==== The records ====

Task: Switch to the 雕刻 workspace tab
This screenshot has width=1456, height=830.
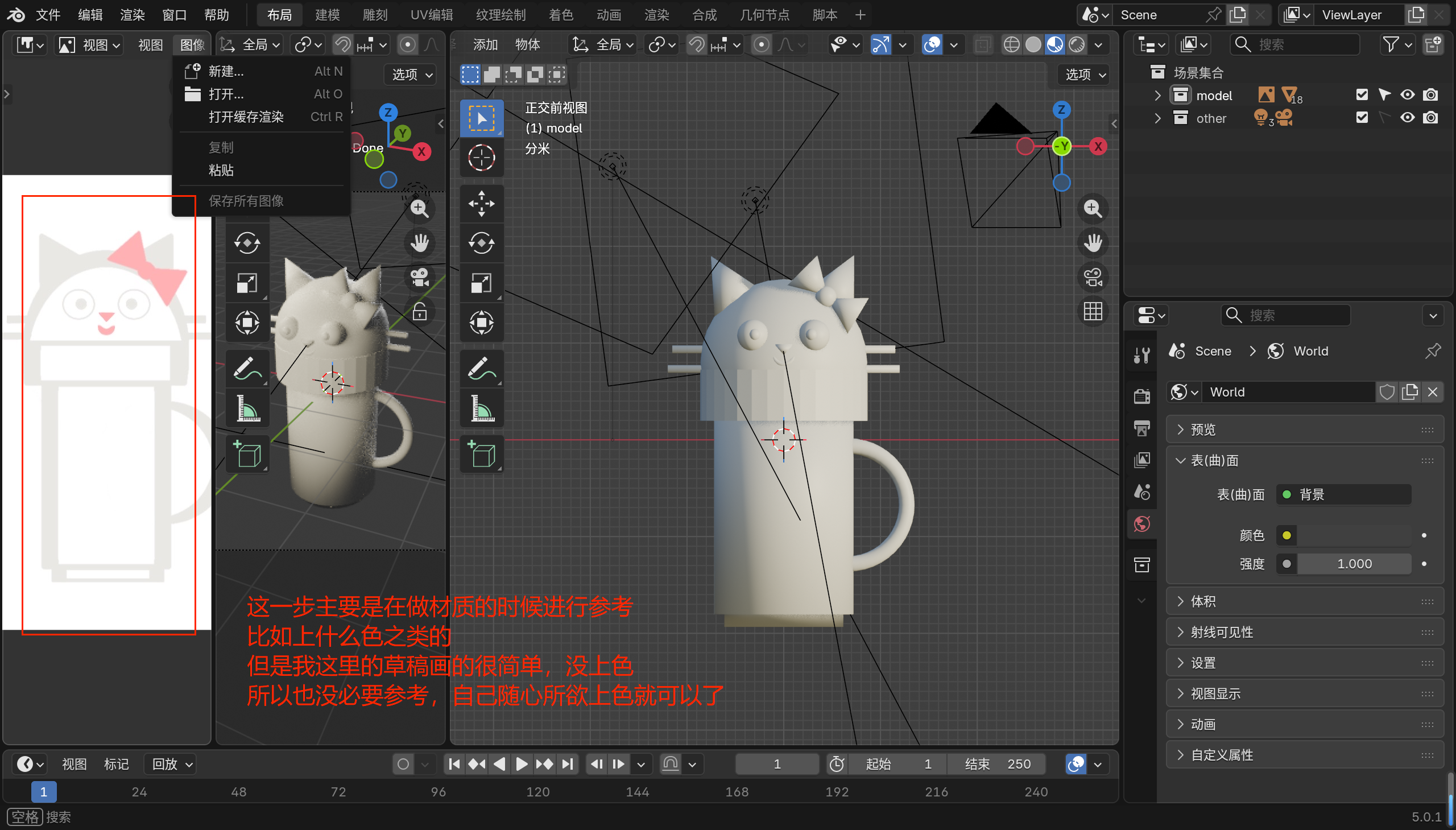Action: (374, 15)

====
==== The records ====

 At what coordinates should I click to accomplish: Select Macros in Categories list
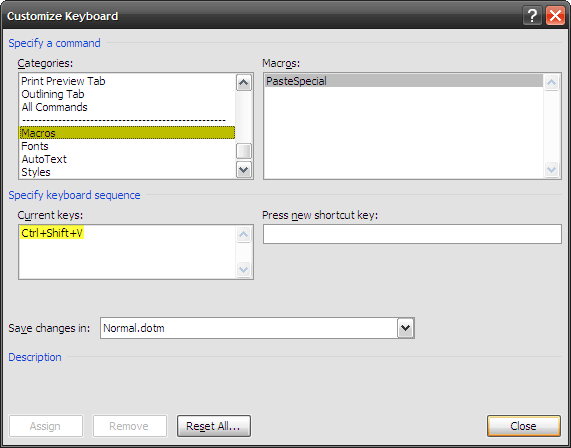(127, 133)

====

> _Task description_:
Copy the listing above word for word, from the line that contains "Task: Switch to the 雕刻 workspace tab" through the line that contains "Action: (374, 15)", with both lines included. Leave the pictures out of your copy.

> _Correct output_:
Task: Switch to the 雕刻 workspace tab
This screenshot has width=1456, height=830.
Action: (374, 15)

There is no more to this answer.